Mit dem ,Musical ,A Taxi to Life’ gingen die Begegnungwochen von südafrikanischen und deutschen Jugendlichen im Kirchenkreis zu Ende. Drei Wochen waren neun Jugendliche zu Besuch im Kirchenkreis Pinneberg. Die erste Woche galt dem Kennenlernen von Gastgebern und Gästen. In der zweiten Woche wurde das Musical erarbeitet, das dann in zwei Aufführungen während der dritten Woche vorgestellt wurde.

In einem südafrikanische Taxi - für deutsche Vorstellungen ein kleiner Bus - treffen sich im Laufe des Stücks sehr unterschiedliche Menschen mit ihren ganz unterschiedlichen Geschichten.

     

  • Da ist ein junger Deutscher. Er erzählt einem jungen südafrikanischen Paar von der jüngsten deutschen Geschichte. Sie stellen erstaunliche Parallelen zur Befreiungsgeschichte Südafrikas von der Apartheid fest, deren Auswirkungen dort immer noch zu spüren seien.
  • Oder die junge Frau, die den Mitfahrenden weinend erzählt, dass sie HIV-positiv getestet wurde und bei ihren Zuhörern viel Zuspruch und Verständnis findet. 
  • Oder eine andere Frau, die den Mut aufgebracht hat, ihren gewalttätigen Mann zu verlassen. 
  • Daneben finden sich zwei Studenten, die sich in diesem Taxi ineinander verlieben und die gegenseitigen Vorurteile abbauen. Alle Geschichten stammen aus dem Leben der Jugendlichen und bilden ihre Realität ab.

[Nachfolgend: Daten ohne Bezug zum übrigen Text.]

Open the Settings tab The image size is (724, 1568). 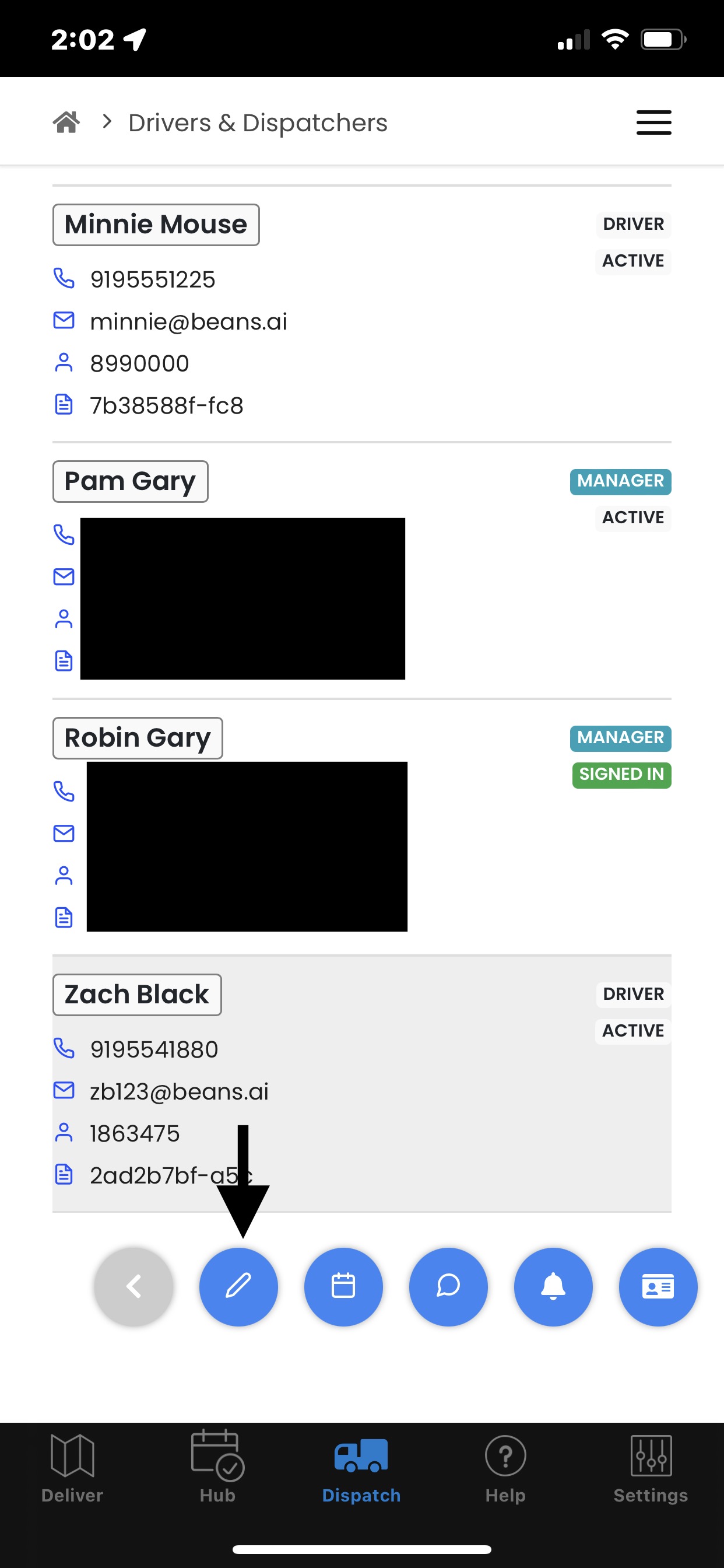click(x=651, y=1468)
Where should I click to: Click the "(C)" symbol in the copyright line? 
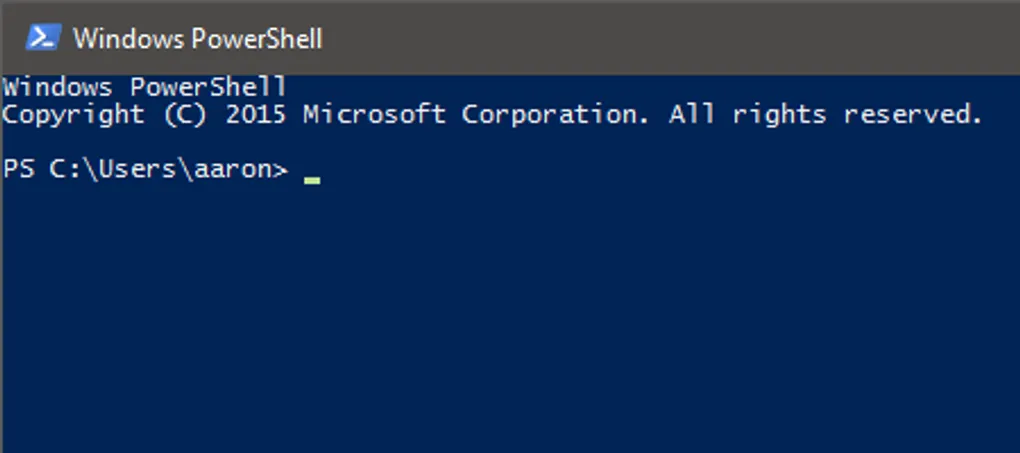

Die Geschichten und Dialoge wurden ergänzt mit ganz unterschiedlicher Musik: Zulu-Lieder und -Tänze genauso wie altbekannte Popmusik, Filmtracks, Gospels mit teilweise selbst umgedichteten Texten.

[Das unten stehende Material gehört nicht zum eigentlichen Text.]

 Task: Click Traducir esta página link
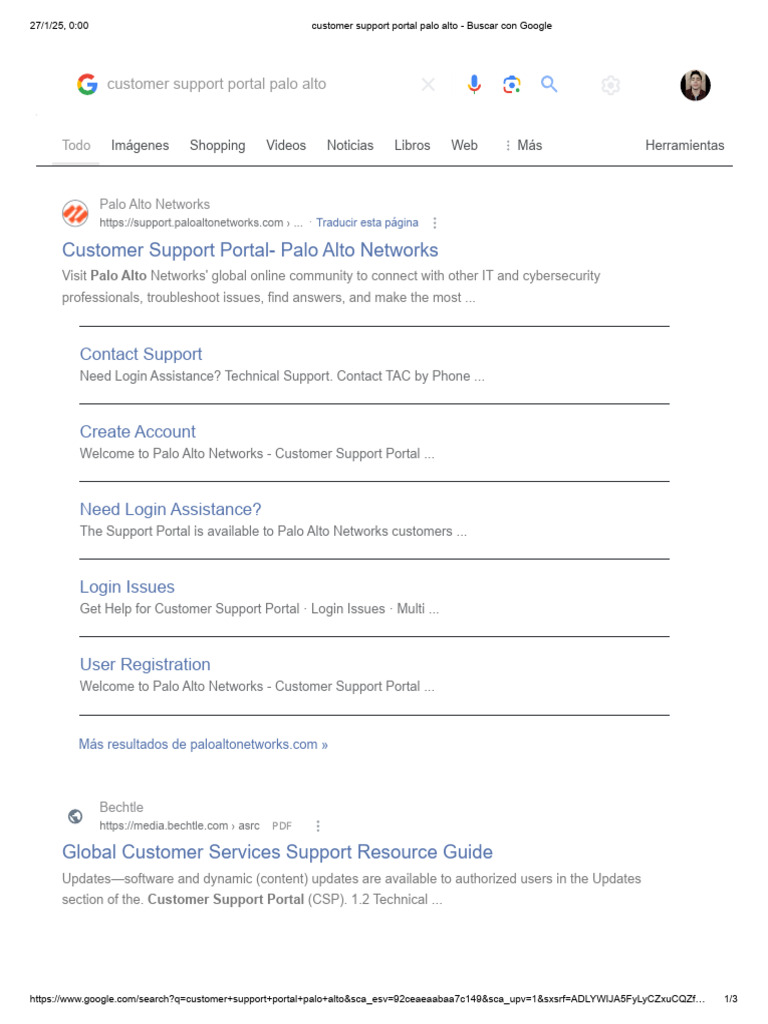pos(367,223)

Zwei Aufführungen in vollen Kirchen haben die dritte und letzte Woche des Aufenthalts im Kirchenkreis Pinneberg schnell verfliegen lassen. Die ,standing ovations’ des Publikums an beiden Abenden waren reicher Lohn für die intensive Arbeit. Das gegenseitige Verstehen der jeweils anderen Kultur, die Möglichkeiten miteinander zu leben und voneinander zu lernen – all dies wurde während der drei Wochen möglich.

„Wann kommt ihr uns besuchen“, fragten die südafrikanischen Jugendlichen zum Abschied. Eventuell könne ein Gegenbesuch in zwei Jahren möglich sein, stellt Sabine Denecke, Mitglied des Partnerschaftskomitees, in Aussicht.